• [ASSIGNED TASK]: Return the records exactly, with nothing added.
# # #
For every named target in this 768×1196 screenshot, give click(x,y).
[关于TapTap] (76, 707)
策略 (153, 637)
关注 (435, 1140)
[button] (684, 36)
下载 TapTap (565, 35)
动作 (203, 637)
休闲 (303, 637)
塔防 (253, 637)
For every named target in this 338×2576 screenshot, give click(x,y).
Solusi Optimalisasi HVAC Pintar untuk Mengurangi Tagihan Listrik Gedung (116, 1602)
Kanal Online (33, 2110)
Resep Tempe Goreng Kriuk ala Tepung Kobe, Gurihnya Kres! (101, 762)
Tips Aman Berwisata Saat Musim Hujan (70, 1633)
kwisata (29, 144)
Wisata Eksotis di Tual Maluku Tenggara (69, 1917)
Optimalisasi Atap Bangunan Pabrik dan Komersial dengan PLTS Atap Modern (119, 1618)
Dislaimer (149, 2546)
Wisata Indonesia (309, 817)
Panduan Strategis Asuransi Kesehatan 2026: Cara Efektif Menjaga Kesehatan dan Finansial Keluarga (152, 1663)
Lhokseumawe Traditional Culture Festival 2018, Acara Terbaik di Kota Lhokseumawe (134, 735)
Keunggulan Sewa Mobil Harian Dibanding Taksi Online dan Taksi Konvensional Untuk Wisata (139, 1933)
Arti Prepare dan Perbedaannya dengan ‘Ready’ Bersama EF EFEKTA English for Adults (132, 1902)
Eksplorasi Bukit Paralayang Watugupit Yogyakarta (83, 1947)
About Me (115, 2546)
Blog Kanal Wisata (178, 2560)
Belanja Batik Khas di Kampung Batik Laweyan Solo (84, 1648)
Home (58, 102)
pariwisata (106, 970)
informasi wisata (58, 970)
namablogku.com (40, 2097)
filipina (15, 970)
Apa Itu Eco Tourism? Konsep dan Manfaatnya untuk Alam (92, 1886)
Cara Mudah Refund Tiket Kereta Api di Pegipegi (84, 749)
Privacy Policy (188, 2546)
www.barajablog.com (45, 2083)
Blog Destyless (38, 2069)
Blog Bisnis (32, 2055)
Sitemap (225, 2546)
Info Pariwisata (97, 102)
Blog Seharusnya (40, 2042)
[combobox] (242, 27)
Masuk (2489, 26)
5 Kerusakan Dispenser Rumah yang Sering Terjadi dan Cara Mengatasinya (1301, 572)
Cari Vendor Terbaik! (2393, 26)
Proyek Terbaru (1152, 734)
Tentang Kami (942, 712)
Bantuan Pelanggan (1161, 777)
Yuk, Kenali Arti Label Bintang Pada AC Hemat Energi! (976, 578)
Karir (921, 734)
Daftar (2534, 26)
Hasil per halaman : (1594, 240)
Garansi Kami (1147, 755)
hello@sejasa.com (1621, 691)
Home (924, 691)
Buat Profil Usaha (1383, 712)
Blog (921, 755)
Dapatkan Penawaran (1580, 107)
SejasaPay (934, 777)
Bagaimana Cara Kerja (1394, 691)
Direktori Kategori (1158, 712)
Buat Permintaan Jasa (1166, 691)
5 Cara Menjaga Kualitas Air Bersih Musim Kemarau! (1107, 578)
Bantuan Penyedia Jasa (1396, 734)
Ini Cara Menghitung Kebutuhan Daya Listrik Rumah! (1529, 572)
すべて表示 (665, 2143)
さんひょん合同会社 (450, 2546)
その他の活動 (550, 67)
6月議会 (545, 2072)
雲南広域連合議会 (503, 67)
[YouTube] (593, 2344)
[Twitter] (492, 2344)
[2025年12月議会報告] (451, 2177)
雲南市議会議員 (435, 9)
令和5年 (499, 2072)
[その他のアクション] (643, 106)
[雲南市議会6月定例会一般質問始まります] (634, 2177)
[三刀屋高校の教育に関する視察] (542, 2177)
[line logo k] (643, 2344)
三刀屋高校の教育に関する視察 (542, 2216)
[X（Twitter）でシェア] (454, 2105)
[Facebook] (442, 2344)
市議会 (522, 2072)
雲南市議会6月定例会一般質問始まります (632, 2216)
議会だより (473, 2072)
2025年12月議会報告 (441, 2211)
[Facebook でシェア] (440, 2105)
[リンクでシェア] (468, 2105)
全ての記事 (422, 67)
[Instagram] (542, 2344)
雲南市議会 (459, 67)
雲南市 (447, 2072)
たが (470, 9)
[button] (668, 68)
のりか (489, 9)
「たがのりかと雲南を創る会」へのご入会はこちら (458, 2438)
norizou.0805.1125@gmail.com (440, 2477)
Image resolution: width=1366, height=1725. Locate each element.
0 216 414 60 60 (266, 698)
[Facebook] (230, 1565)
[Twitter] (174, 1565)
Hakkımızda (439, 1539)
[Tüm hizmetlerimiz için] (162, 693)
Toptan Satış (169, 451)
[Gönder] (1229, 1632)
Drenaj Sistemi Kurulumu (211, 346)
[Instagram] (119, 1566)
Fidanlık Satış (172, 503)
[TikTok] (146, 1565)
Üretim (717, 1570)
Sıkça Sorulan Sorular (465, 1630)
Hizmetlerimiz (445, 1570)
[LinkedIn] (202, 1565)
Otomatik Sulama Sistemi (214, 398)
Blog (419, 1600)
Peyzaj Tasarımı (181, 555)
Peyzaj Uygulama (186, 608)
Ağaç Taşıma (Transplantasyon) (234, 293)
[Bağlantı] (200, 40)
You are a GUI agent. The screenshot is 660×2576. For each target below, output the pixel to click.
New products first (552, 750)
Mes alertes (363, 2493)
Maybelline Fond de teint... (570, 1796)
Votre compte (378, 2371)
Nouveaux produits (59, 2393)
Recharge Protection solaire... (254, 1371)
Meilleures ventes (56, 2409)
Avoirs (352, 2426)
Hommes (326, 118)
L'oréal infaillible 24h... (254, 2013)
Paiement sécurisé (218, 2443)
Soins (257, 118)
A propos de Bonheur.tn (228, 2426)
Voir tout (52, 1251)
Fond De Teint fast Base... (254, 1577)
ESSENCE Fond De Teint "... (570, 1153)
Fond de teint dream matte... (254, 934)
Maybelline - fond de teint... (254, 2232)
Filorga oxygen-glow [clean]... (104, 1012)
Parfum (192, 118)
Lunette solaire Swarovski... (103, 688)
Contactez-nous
# # #
• [OUTPUT BELOW]:
For every named target in this 768×1196 screenshot, give click(x,y).
[关于TapTap] (76, 707)
策略 (153, 637)
关注 (435, 1140)
[button] (684, 36)
下载 TapTap (565, 35)
动作 (203, 637)
休闲 (303, 637)
塔防 (253, 637)
For every named target in this 338×2576 screenshot, give click(x,y).
Solusi Optimalisasi HVAC Pintar untuk Mengurangi Tagihan Listrik Gedung (116, 1602)
Kanal Online (33, 2110)
Resep Tempe Goreng Kriuk ala Tepung Kobe, Gurihnya Kres! (101, 762)
Tips Aman Berwisata Saat Musim Hujan (70, 1633)
kwisata (29, 144)
Wisata Eksotis di Tual Maluku Tenggara (69, 1917)
Optimalisasi Atap Bangunan Pabrik dan Komersial dengan PLTS Atap Modern (119, 1618)
Dislaimer (149, 2546)
Wisata Indonesia (309, 817)
Panduan Strategis Asuransi Kesehatan 2026: Cara Efektif Menjaga Kesehatan dan Finansial Keluarga (152, 1663)
Lhokseumawe Traditional Culture Festival 2018, Acara Terbaik di Kota Lhokseumawe (134, 735)
Keunggulan Sewa Mobil Harian Dibanding Taksi Online dan Taksi Konvensional Untuk Wisata (139, 1933)
Arti Prepare dan Perbedaannya dengan ‘Ready’ Bersama EF EFEKTA English for Adults (132, 1902)
Eksplorasi Bukit Paralayang Watugupit Yogyakarta (83, 1947)
About Me (115, 2546)
Blog Kanal Wisata (178, 2560)
Belanja Batik Khas di Kampung Batik Laweyan Solo (84, 1648)
Home (58, 102)
pariwisata (106, 970)
informasi wisata (58, 970)
namablogku.com (40, 2097)
filipina (15, 970)
Apa Itu Eco Tourism? Konsep dan Manfaatnya untuk Alam (92, 1886)
Cara Mudah Refund Tiket Kereta Api di Pegipegi (84, 749)
Privacy Policy (188, 2546)
www.barajablog.com (45, 2083)
Blog Destyless (38, 2069)
Blog Bisnis (32, 2055)
Sitemap (225, 2546)
Info Pariwisata (97, 102)
Blog Seharusnya (40, 2042)
[combobox] (242, 27)
Masuk (2489, 26)
5 Kerusakan Dispenser Rumah yang Sering Terjadi dan Cara Mengatasinya (1301, 572)
Cari Vendor Terbaik! (2393, 26)
Proyek Terbaru (1152, 734)
Tentang Kami (942, 712)
Bantuan Pelanggan (1161, 777)
Yuk, Kenali Arti Label Bintang Pada AC Hemat Energi! (976, 578)
Karir (921, 734)
Daftar (2534, 26)
Hasil per halaman : (1594, 240)
Garansi Kami (1147, 755)
hello@sejasa.com (1621, 691)
Home (924, 691)
Buat Profil Usaha (1383, 712)
Blog (921, 755)
Dapatkan Penawaran (1580, 107)
SejasaPay (934, 777)
Bagaimana Cara Kerja (1394, 691)
Direktori Kategori (1158, 712)
Buat Permintaan Jasa (1166, 691)
5 Cara Menjaga Kualitas Air Bersih Musim Kemarau! (1107, 578)
Bantuan Penyedia Jasa (1396, 734)
Ini Cara Menghitung Kebutuhan Daya Listrik Rumah! (1529, 572)
すべて表示 (665, 2143)
さんひょん合同会社 (450, 2546)
その他の活動 (550, 67)
6月議会 (545, 2072)
雲南広域連合議会 (503, 67)
[YouTube] (593, 2344)
[Twitter] (492, 2344)
[2025年12月議会報告] (451, 2177)
雲南市議会議員 (435, 9)
令和5年 (499, 2072)
[その他のアクション] (643, 106)
[雲南市議会6月定例会一般質問始まります] (634, 2177)
[三刀屋高校の教育に関する視察] (542, 2177)
[line logo k] (643, 2344)
三刀屋高校の教育に関する視察 (542, 2216)
[X（Twitter）でシェア] (454, 2105)
[Facebook] (442, 2344)
市議会 (522, 2072)
雲南市議会6月定例会一般質問始まります (632, 2216)
議会だより (473, 2072)
2025年12月議会報告 (441, 2211)
[Facebook でシェア] (440, 2105)
[リンクでシェア] (468, 2105)
全ての記事 (422, 67)
[Instagram] (542, 2344)
雲南市議会 (459, 67)
雲南市 (447, 2072)
たが (470, 9)
[button] (668, 68)
のりか (489, 9)
「たがのりかと雲南を創る会」へのご入会はこちら (458, 2438)
norizou.0805.1125@gmail.com (440, 2477)
Image resolution: width=1366, height=1725. Locate each element.
0 216 414 60 60 (266, 698)
[Facebook] (230, 1565)
[Twitter] (174, 1565)
Hakkımızda (439, 1539)
[Tüm hizmetlerimiz için] (162, 693)
Toptan Satış (169, 451)
[Gönder] (1229, 1632)
Drenaj Sistemi Kurulumu (211, 346)
[Instagram] (119, 1566)
Fidanlık Satış (172, 503)
[TikTok] (146, 1565)
Üretim (717, 1570)
Sıkça Sorulan Sorular (465, 1630)
Hizmetlerimiz (445, 1570)
[LinkedIn] (202, 1565)
Otomatik Sulama Sistemi (214, 398)
Blog (419, 1600)
Peyzaj Tasarımı (181, 555)
Peyzaj Uygulama (186, 608)
Ağaç Taşıma (Transplantasyon) (234, 293)
[Bağlantı] (200, 40)
You are a GUI agent. The screenshot is 660×2576. For each target below, output the pixel to click.
New products first (552, 750)
Mes alertes (363, 2493)
Maybelline Fond de teint... (570, 1796)
Votre compte (378, 2371)
Nouveaux produits (59, 2393)
Recharge Protection solaire... (254, 1371)
Meilleures ventes (56, 2409)
Avoirs (352, 2426)
Hommes (326, 118)
L'oréal infaillible 24h... (254, 2013)
Paiement sécurisé (218, 2443)
Soins (257, 118)
A propos de Bonheur.tn (228, 2426)
Voir tout (52, 1251)
Fond De Teint fast Base... (254, 1577)
ESSENCE Fond De Teint "... (570, 1153)
Fond de teint dream matte... (254, 934)
Maybelline - fond de teint... (254, 2232)
Filorga oxygen-glow [clean]... (104, 1012)
Parfum (192, 118)
Lunette solaire Swarovski... (103, 688)
Contactez-nous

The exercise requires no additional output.